Geometric Nonlinear PID Control of a Quadrotor UAV on SE(3) (1304.6765v1)

Abstract: Nonlinear PID control systems for a quadrotor UAV are proposed to follow an attitude tracking command and a position tracking command. The control systems are developed directly on the special Euclidean group to avoid singularities of minimal attitude representations or ambiguity of quaternions. A new form of integral control terms is proposed to guarantee almost global asymptotic stability when there exist uncertainties in the quadrotor dynamics. A rigorous mathematical proof is given. Numerical example illustrating a complex maneuver, and a preliminary experimental result are provided.

Geometric Nonlinear PID Control of a Quadrotor UAV

The paper presents a sophisticated approach to controlling the dynamics of a quadrotor unmanned aerial vehicle (UAV) using geometric nonlinear PID controllers. The control systems are designed to achieve attitude and position tracking under conditions of uncertainty in the UAV's dynamics, directly utilizing the special Euclidean group to overcome the singularity issues associated with traditional minimal attitude representations such as Euler angles and quaternion ambiguities.

Main Contribution

The primary contribution is the development of novel nonlinear PID controllers that ensure almost global asymptotic stability for both attitude and position tracking.

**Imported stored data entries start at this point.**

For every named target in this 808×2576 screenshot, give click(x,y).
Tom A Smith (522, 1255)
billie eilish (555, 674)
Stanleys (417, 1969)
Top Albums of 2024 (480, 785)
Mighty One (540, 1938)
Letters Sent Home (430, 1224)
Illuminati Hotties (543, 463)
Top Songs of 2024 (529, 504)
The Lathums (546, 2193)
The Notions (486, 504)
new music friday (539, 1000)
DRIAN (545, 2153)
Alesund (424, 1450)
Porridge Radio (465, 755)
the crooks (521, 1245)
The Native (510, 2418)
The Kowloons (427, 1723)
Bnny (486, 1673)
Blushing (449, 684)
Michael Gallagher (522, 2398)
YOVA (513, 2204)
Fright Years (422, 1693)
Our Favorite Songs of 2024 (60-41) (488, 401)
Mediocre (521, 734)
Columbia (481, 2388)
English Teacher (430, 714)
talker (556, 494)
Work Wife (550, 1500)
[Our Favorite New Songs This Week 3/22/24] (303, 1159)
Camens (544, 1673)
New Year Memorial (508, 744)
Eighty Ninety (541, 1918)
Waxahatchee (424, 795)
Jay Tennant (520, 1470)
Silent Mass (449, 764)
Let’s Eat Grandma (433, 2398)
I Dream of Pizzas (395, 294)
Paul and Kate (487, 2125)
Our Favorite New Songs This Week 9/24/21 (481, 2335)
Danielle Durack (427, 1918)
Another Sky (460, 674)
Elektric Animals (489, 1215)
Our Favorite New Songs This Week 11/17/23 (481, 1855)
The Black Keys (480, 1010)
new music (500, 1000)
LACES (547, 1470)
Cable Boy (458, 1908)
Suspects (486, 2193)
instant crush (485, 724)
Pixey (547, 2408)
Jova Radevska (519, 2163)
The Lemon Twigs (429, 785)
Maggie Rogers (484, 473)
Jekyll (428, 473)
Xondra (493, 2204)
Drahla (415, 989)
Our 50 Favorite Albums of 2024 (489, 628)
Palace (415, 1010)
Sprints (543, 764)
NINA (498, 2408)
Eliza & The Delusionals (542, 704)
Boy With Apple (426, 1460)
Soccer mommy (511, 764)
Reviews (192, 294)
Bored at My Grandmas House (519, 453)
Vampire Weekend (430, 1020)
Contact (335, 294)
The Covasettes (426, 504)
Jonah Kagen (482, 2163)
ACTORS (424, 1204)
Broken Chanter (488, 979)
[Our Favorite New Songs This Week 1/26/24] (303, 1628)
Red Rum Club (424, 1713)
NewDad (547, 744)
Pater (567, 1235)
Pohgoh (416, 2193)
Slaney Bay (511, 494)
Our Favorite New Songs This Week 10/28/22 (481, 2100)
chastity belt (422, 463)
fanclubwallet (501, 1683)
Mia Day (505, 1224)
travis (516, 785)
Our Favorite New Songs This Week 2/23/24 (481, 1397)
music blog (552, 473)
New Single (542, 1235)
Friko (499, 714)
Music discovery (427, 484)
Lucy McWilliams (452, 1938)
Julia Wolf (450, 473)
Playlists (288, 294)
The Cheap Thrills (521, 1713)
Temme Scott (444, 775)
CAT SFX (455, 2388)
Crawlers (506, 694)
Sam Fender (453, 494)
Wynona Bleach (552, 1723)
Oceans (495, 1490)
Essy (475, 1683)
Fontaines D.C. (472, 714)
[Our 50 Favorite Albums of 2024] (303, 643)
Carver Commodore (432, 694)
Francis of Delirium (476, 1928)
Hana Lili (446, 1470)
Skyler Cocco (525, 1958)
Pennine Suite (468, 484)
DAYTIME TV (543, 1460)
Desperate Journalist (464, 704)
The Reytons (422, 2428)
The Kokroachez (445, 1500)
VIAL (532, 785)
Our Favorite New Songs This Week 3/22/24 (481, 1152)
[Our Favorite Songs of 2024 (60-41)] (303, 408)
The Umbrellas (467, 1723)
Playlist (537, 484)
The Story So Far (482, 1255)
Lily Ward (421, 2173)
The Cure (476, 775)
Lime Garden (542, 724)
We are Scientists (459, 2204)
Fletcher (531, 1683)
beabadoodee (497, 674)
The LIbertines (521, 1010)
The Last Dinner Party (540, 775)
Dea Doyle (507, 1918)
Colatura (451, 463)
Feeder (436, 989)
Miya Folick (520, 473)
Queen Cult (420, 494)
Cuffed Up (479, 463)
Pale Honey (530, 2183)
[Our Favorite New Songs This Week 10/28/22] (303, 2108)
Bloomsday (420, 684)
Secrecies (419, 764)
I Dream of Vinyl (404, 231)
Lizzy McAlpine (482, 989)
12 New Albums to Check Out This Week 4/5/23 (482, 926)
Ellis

This is accomplished through:

1. Development on Special Euclidean Group: The controllers operate on the special Euclidean group $\mathrm{SE}(3)$ to eradicate complexities related to conventional attitude representation methods.
2. Inclusion of Integral Control Terms: Unique integral control terms were introduced, explicitly enhancing stability in the presence of dynamic uncertainties.
3. Propositional and Lemma Framework: Rigorous mathematical proofs underpinning the control system are provided, ensuring the robustness of the proposed methods.

Methodology

The research delineates two flight modes:

• Attitude Controlled Flight Mode: Focuses on tracking a desired attitude command, where the moment vector $M$ caters to the nuanced dynamics using proportional, derivative, and integral terms. This mode is particularly potent for completing intricate rotational maneuvers.
• Position Controlled Flight Mode: Engages in tracking a position trajectory by adjusting both thrust and attitude, thereby addressing the coupled translational and rotational dynamics. This mode is crucial for aligning the UAV's inertia with spatial directives.

Results

Simulations demonstrate exceptional tracking of complex maneuvers, with the proposed controller effectively managing aggressive flips and changes in heading direction. Preliminary experimental results affirm the controller's capability, showcasing reliable attitude tracking performance in a lab-setting.

Strong Numerical Results

Quantitative analysis in the simulations illustrates successful tracking performance, with steady-state errors effectively mitigated when employing integral control terms—highlighting the system's robustness under uncertainties. Stability is confirmed through numerical validations of the controller parameters, with simulations proving the efficacy of theoretical predictions.

Implications and Future Work

Practically, this research sets a framework for developing robust UAV control systems capable of tackling uncertain environments without the need for excessive sensor data or computational overhead. Theoretically, it extends the domain of geometric control theory and contributes to the foundational understanding of nonlinear PID controller implementations on $\mathrm{SE}(3)$. Looking forward, potential advancements could focus on refining controller adaptability to real-time environmental changes and exploring the integration of advanced machine learning techniques to predict and adjust to dynamic alterations preemptively.

In conclusion, the paper furnishes a comprehensive exploration into nonlinear PID control for quadrotors that substantially contributes to both academic discourse and practical application in UAV technologies.